Bild: Wieviel bewirkt eine Unterschrift?
An [1][Petitionen] glaube ich nicht. Das ist in progressiven Kreisen eine
schwierige Aussage. Auch weil sehr viele Menschen diesen Weg [2][der
Partizipation] gehen und mir gerne Links zu Online-Petitionen schicken.
Deswegen muss ich mich an dieser Stelle erklären.
Ich habe selbst Petitionen unterschrieben, obwohl ich als investigativer
Journalist eine objektive Aura aufrechterhalten muss. Jedes Mal, wenn ich
meinen Namen druntergesetzt habe, egal ob online oder offline, habe ich
mich gefragt, was das bringt. Zumindest jene Petitionen, die ich
unterstützt habe (in Bereichen Pressefreiheit, Ökologie oder
[3][Antirassismus]), waren umsonst.
Ich bin natürlich NICHT GEGEN Petitionen. Ich glaube nur nicht an ihre
Kraft, so wie sie manchmal von entsprechenden Plattformen angepriesen
werden. Wie oft habe ich schon erlebt, dass Petitionen die Runde gemacht
haben, damit Menschen nicht ins Kriegsgebiet abgeschoben werden. In einigen
wenigen Fällen hat das vielleicht geklappt, meistens haben aber lautstarke
Demos, Engagement in Vereinen oder NGOs, journalistische Berichterstattung
oder andere Fluggäste, die den Abflug schlicht blockiert haben, dafür
gesorgt, dass die Betroffenen vor der Abschiebung gerettet wurden.
Petitionen sind höchstens ein kleiner Baustein im solidarischen Haus.

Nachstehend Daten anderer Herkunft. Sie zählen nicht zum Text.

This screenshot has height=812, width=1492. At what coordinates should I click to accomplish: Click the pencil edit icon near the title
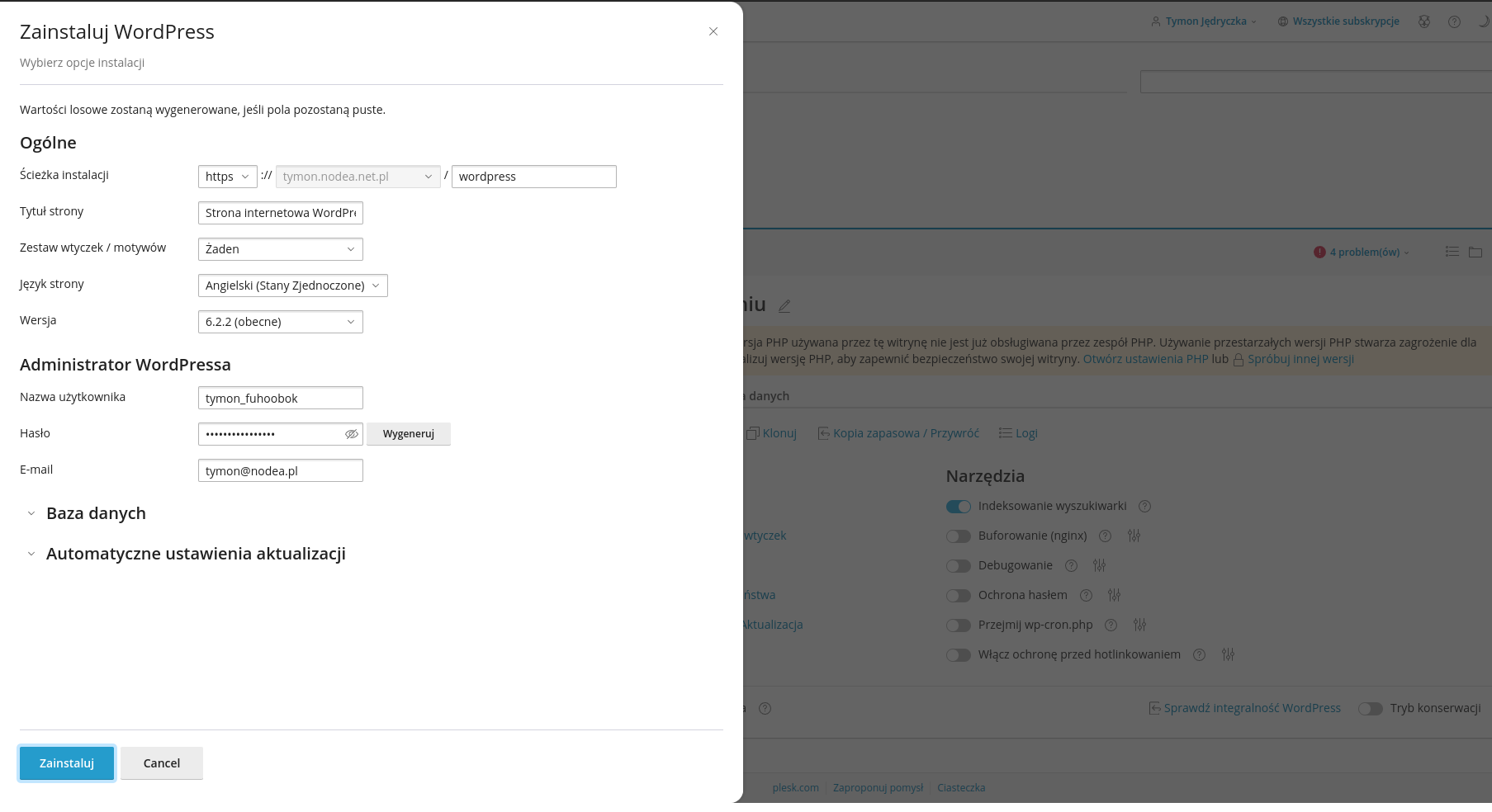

Sie verleihen, das ist aus meiner Sicht am fatalsten, oft das Gefühl, dass
man genug gemacht hat – weil man seine Unterschrift unter eine wichtige
Forderung an die Politik, ein Unternehmen oder eine mächtige Person gesetzt
hat. Natürlich kann man unterschreiben und trotzdem noch andere Wege des
Engagements gehen, aber seien wir mal ehrlich: Viele begnügen sich mit dem
Klick und teilen höchstens den Link auf sozialen Medien.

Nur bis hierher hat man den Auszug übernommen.